渐渐的,他尚还有些迷糊的心绪彻底陷入了那些灰暗潮湿的记忆。
模糊场景中,他似又回到了半月前在那祈峰古亭中的一晚,只是四周下着大雨,一道鬼影出现掳走叶心,在无边夜色中奔袭。随后,叶丰年出现,依旧身着那熟悉的藏青长衫,神色肃穆。他手一招,一道青光猛然划破天际,连带着把叶离也震醒过来。

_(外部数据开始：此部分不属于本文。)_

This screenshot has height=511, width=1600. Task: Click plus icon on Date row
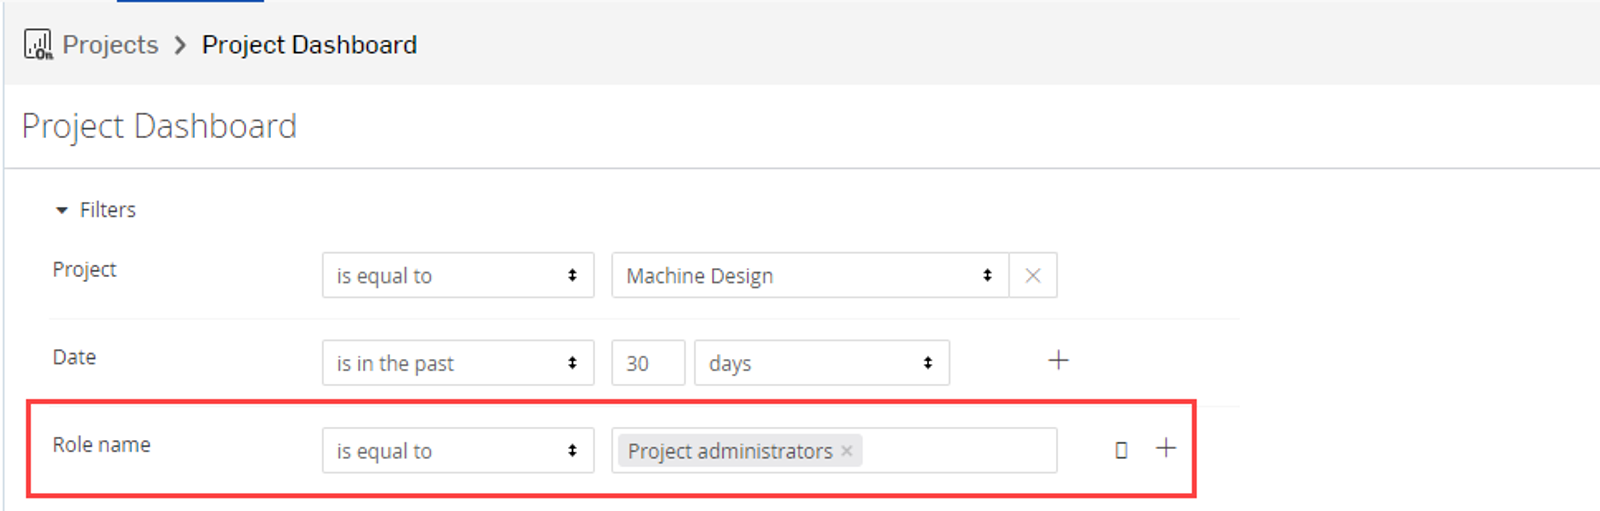[x=1058, y=360]
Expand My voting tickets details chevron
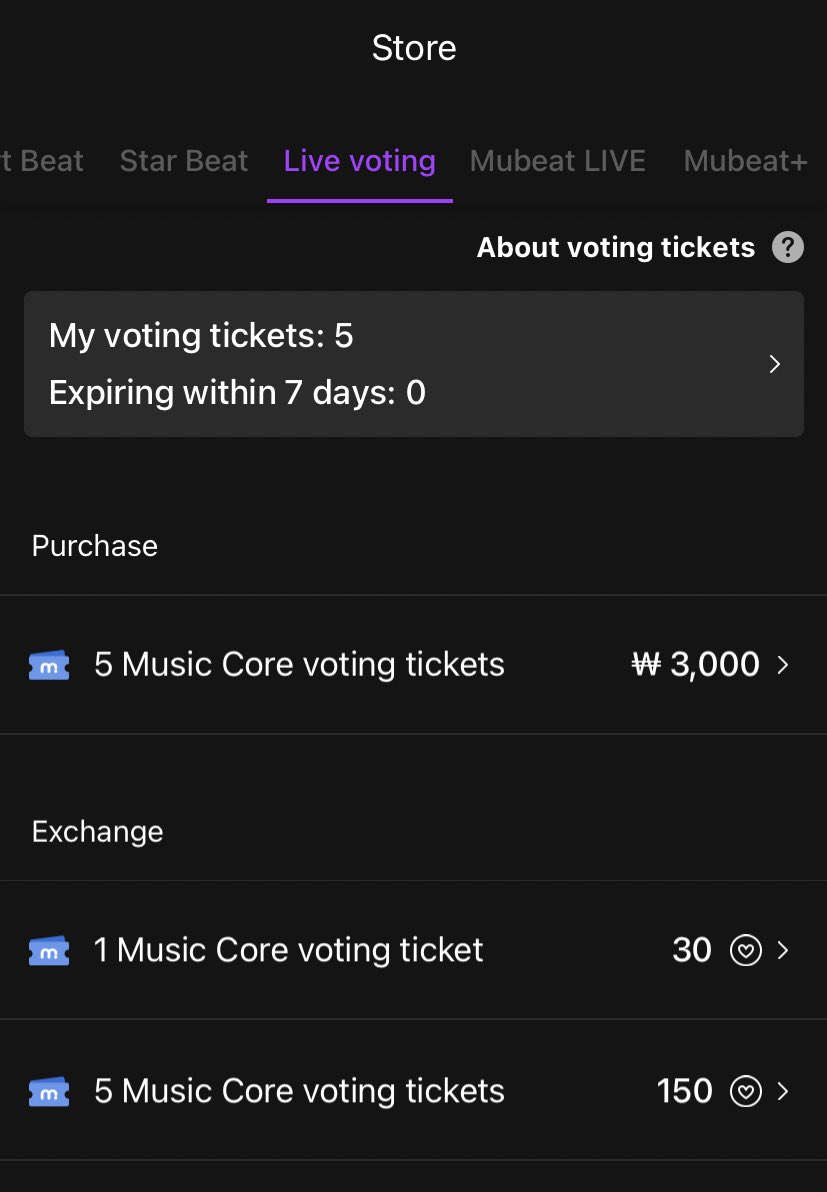827x1192 pixels. click(775, 364)
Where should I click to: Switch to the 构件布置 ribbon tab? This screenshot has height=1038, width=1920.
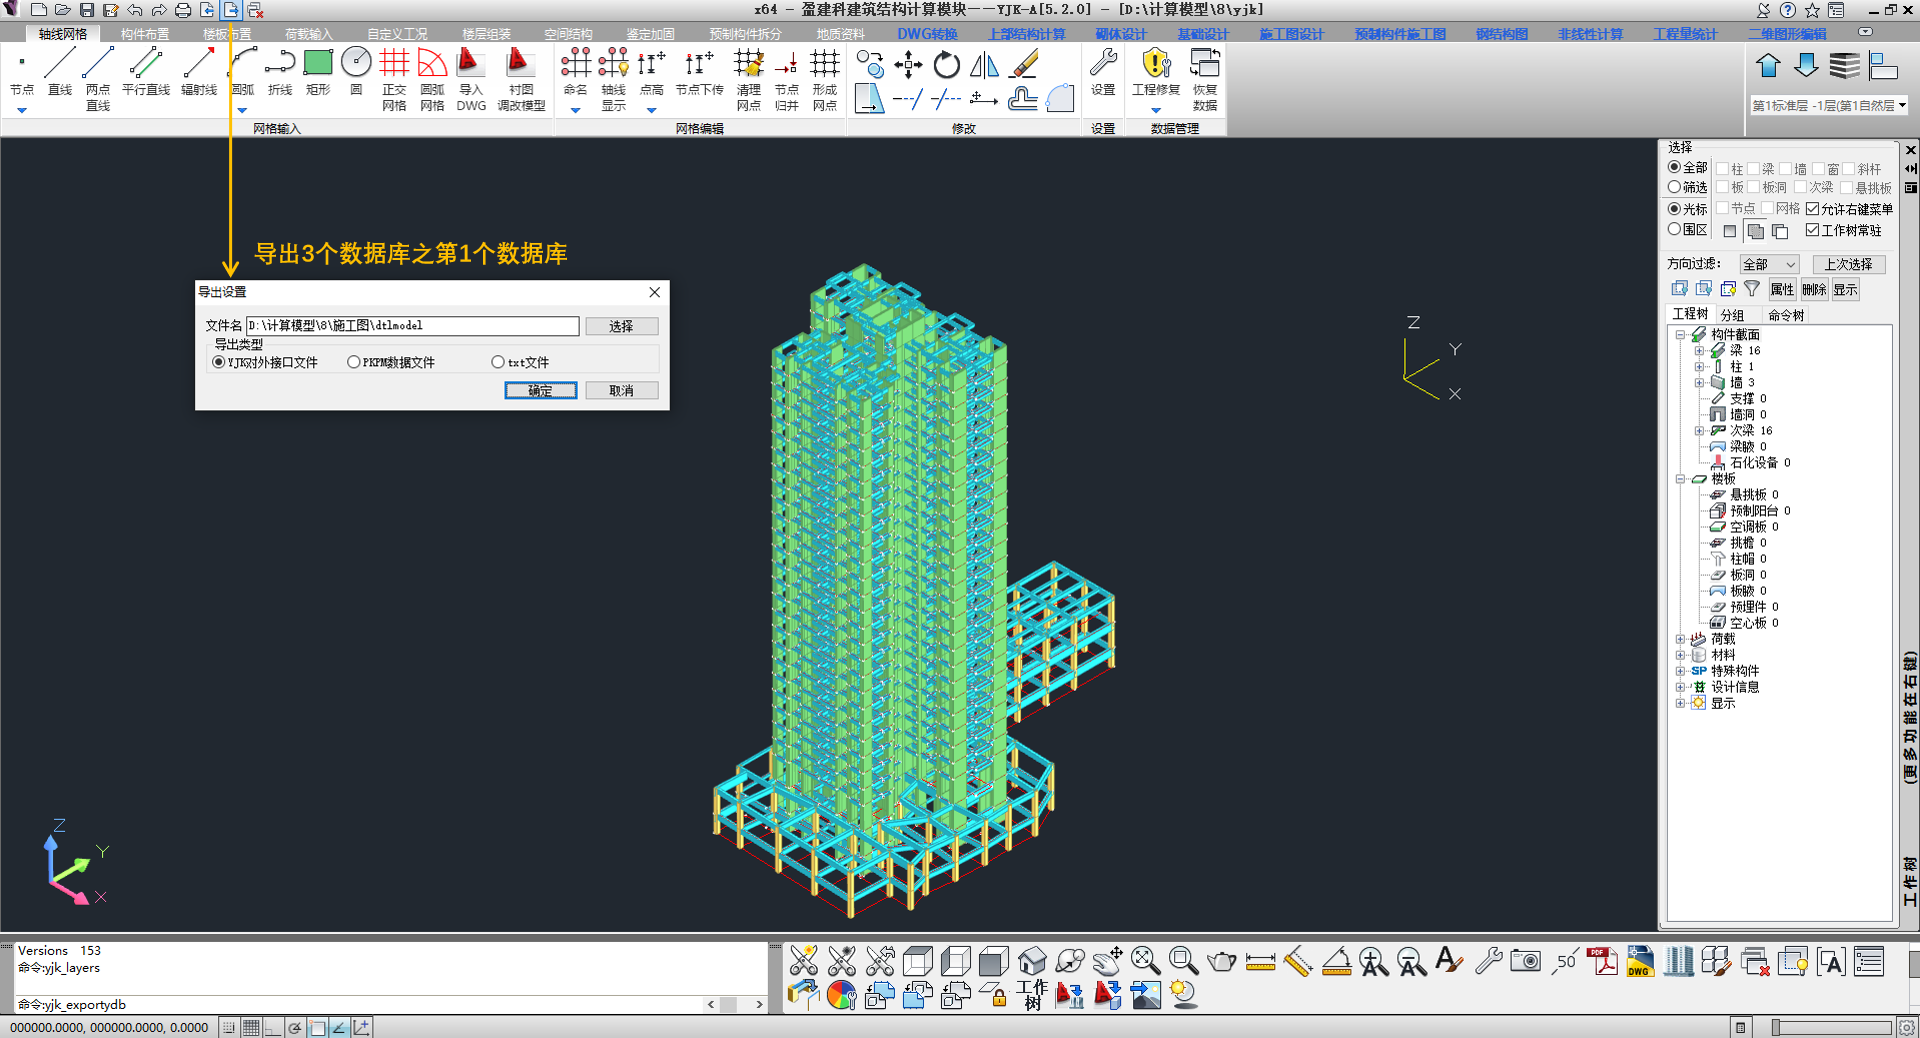[x=145, y=34]
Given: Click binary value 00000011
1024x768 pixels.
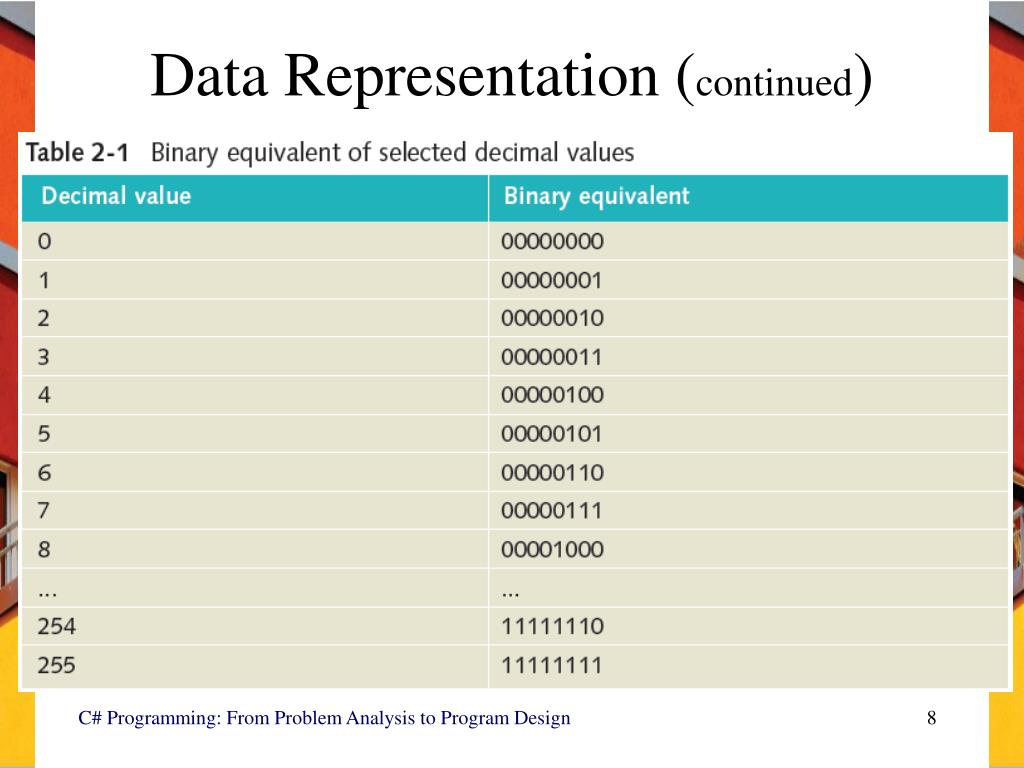Looking at the screenshot, I should [551, 357].
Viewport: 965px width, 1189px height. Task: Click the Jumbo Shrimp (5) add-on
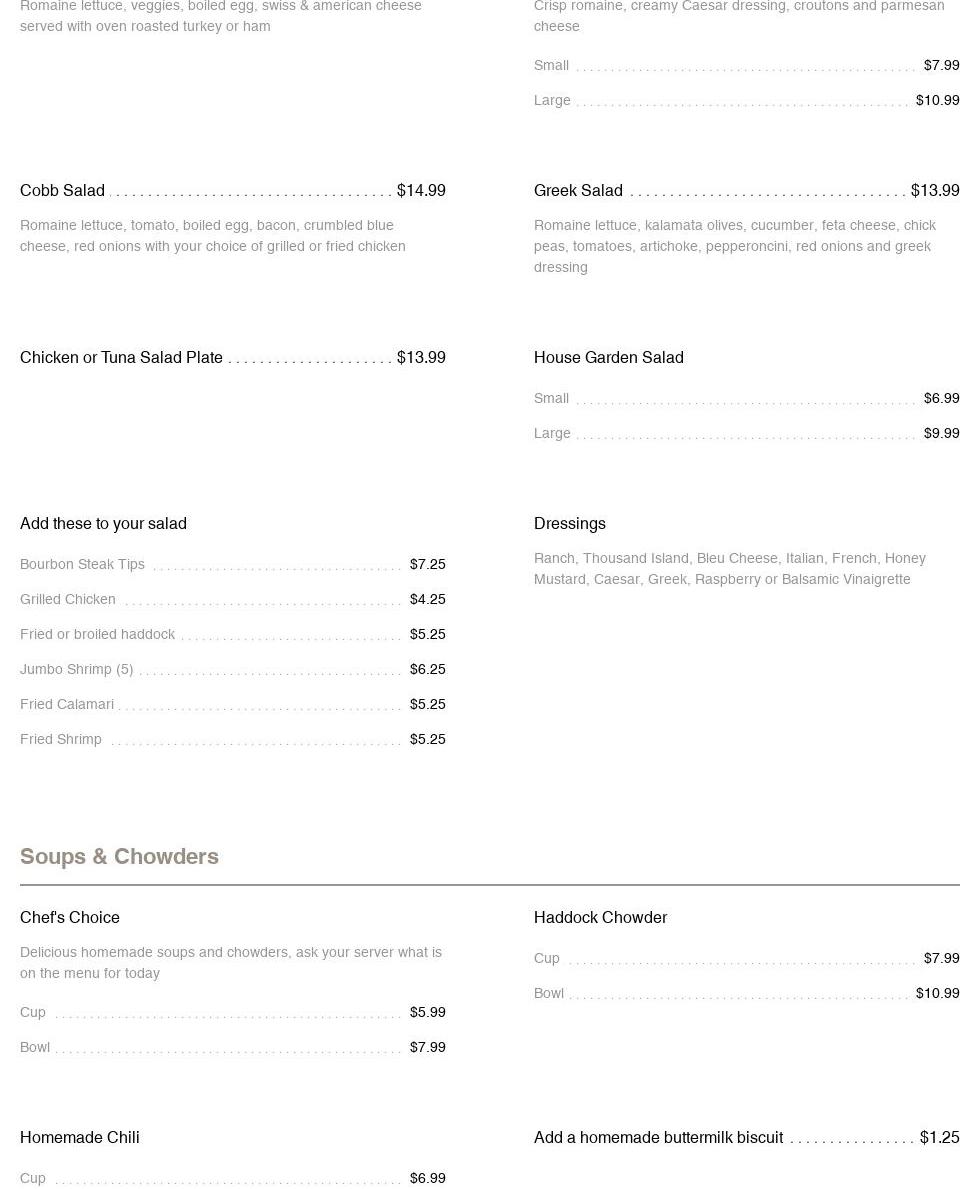pyautogui.click(x=76, y=669)
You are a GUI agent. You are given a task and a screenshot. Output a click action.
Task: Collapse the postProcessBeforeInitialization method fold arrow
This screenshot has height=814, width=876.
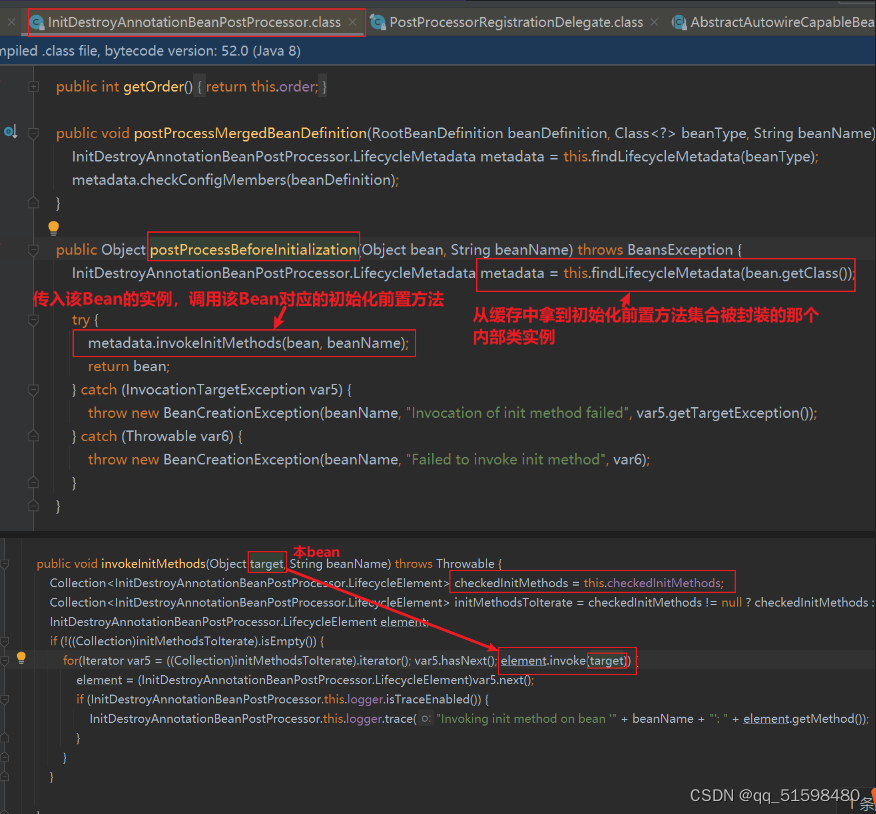coord(33,249)
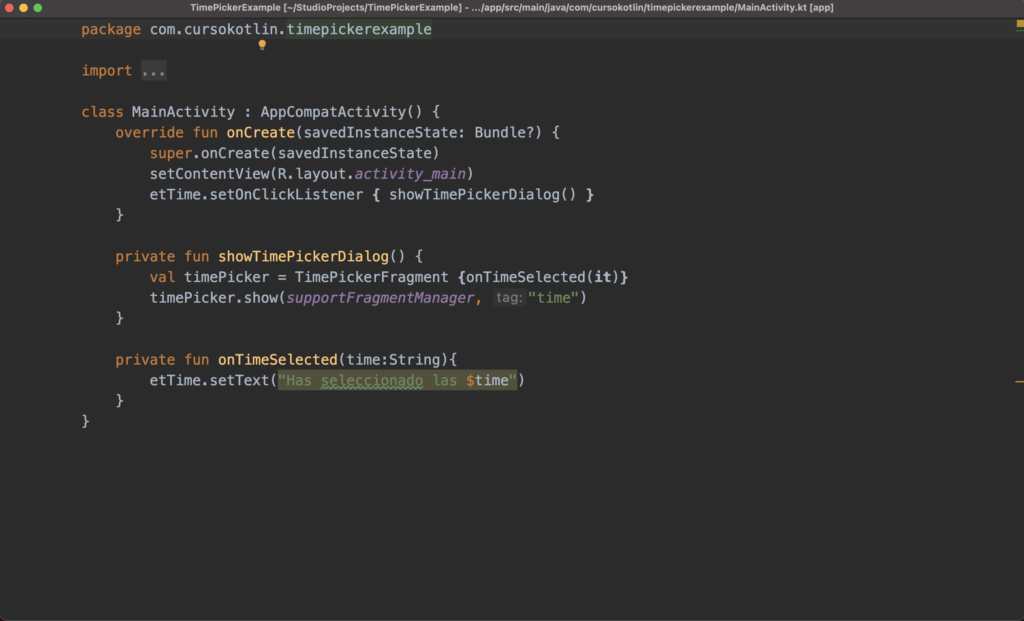Expand the collapsed import statements ellipsis
1024x621 pixels.
[x=154, y=70]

“沧澜、沧澜……”叶离口中念念有词,额上渗出了细密的汗珠。
而一直默然坐于一旁的道袍老人,突然转过头来,面露厉色,牢牢地盯着叶离。
叶离忽地提笔,在墙上一隅肆意挥洒起来。
笔落,诗成。
“高崖风惊万木影,月台雨落千山形。
何须更问四海事?剑起沧澜化尘心。”
掌柜低低地念了一遍,抚掌连声赞道:“好诗句!好意境!公子当真好文采!”
叶离擦了擦额间冷汗,低声道:“谬赞了。”
“咔嚓。”
一道刺耳之声,在一旁响起。叶离和掌柜同时向那道袍老人看去,只见原先他手中握着的那只雕花酒杯此时完全化成了粉末,而他整个人都散发着凌厉的气势。
“老丈……怎么了?怎得突然……”掌柜干涩问道。
道袍老人缓缓站起,一拂衣袖,那桌上散落的粉末顷刻间飘散开来,一双如鹰利眼死死盯着那首诗以及旁边僵立着的叶离。
叶离面色不改,但双手不自觉地紧握起来……
道袍老人注视良久,忽地长笑一声,沉声道:“好诗,只不知你又怎会知晓沧澜?”
这句话犹如一记惊雷落入叶离耳中,让他身子骤然一紧。